Text segment:

^^^^

I was looking at the Orvis Recon but unfortunately its only available up to a ten weight for whatever reason and their Clearwater price point is very appealing at $225 but I don't know how much improvement that would be over the RPLX. I fished my RPLX for two weeks and although its a brute of a fighting stick, its certainly not the most pleasant rod to cast and my first thought after a couple of days into the trip was to replace the rod with something lighter and more pleasurable. I know that 12 weights generally speaking are not ideal rods to blind cast for hours on end but we did a fare share of blind casting early in the mornings and the RPLX was just torture on my tendonitis.
I guess my original post should have read what is you favorite "mid priced" 4 piece 12 weight Tarpon rod.


----------



## sidelock (Jan 31, 2011)

I'm looking to replace my outdated Sage RPLX that I built when they first came out decades ago but I only get to use a 12 weight once or twice a year so I can't really justify spending a grand on a rod that will get so little use. I contemplated building another CTS to match the rest of my herd but again the effort to use ratio is questionable.
I was looking at the Orvis Recon but unfortunately its only available up to a ten weight for whatever reason and their Clearwater price point is very appealing at $225 but I don't know how much improvement that would be over the RPLX. I fished my RPLX for two weeks and although its a brute of a fighting stick, its certainly not the most pleasant rod to cast and my first thought after a couple of days into the trip was to replace the rod with something lighter and more pleasurable. I know that 12 weights generally speaking are not ideal rods to blind cast for hours on end but we did a fare share of blind casting early in the mornings and the RPLX was just torture on my tendonitis.
I guess my original post should have read what is you favorite mid priced 4 piece 12 weight Tarpon rod.


----------



## Backwater (Dec 14, 2014)

sidelock said:


> I'm looking to replace my outdated Sage RPLX that I built when they first came out decades ago but I only get to use a 12 weight once or twice a year so I can't really justify spending a grand on a rod that will get so little use. I contemplated building another CTS to match the rest of herd but again the effort to use ratio is questionable.
> I was looking at the Orvis Recon but unfortunately its only available up to a ten weight for whatever reason and their Clearwater price point is very appealing at $225 but I don't know how much improvement that would be over the RPLX. I fished my RPLX for two weeks and although its a brute of a fighting stick, its certainly not the most pleasant rod to cast and my first thought after a couple of days into the trip was to replace the rod with something lighter and more pleasurable. I know that 12 weights generally speaking are not ideal rods to blind cast for hours on end but we did a fare share of blind casting early in the mornings and the RPLX was just torture on my tendonitis.

^^^^

Data excerpt:

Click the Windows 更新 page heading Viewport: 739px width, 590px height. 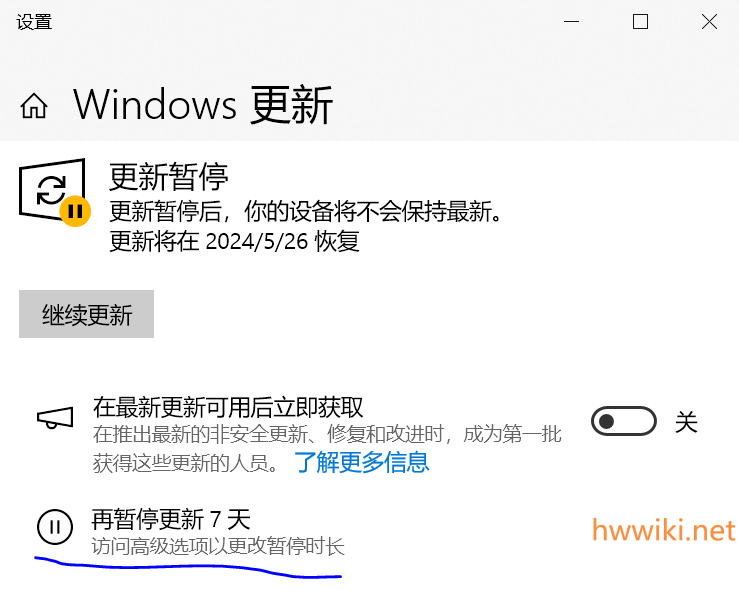(203, 105)
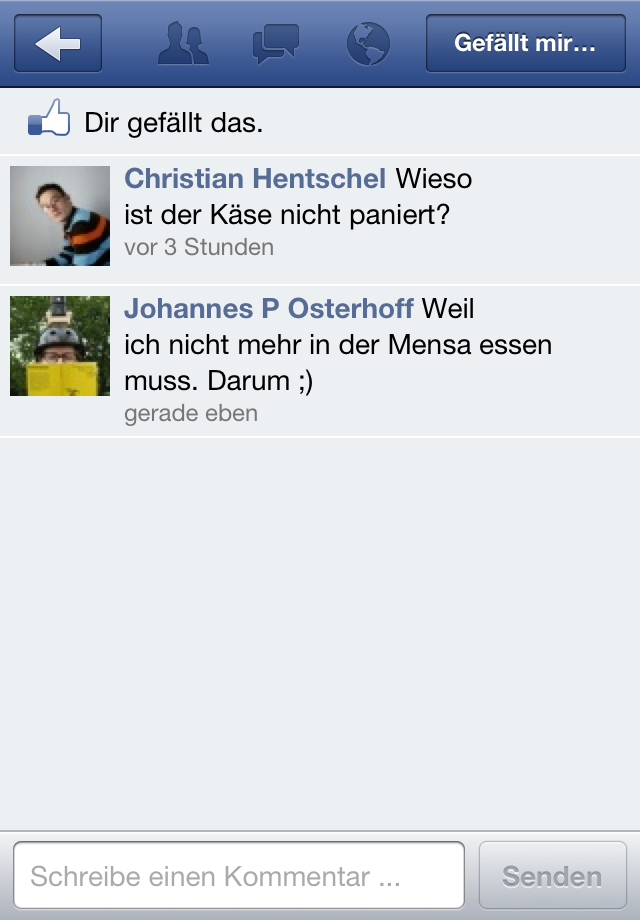Open the globe notifications icon
This screenshot has width=640, height=920.
368,43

^^^^

Rewrite the forum thread starting at "## Backwater (Dec" and ending at "of herd but again the effort to use ratio is questionable.", substituting "14 weight" for "12 weight".

Exercise response:
## Backwater (Dec 14, 2014)

sidelock said:


> I'm looking to replace my outdated Sage RPLX that I built when they first came out decades ago but I only get to use a 14 weight once or twice a year so I can't really justify spending a grand on a rod that will get so little use. I contemplated building another CTS to match the rest of herd but again the effort to use ratio is questionable.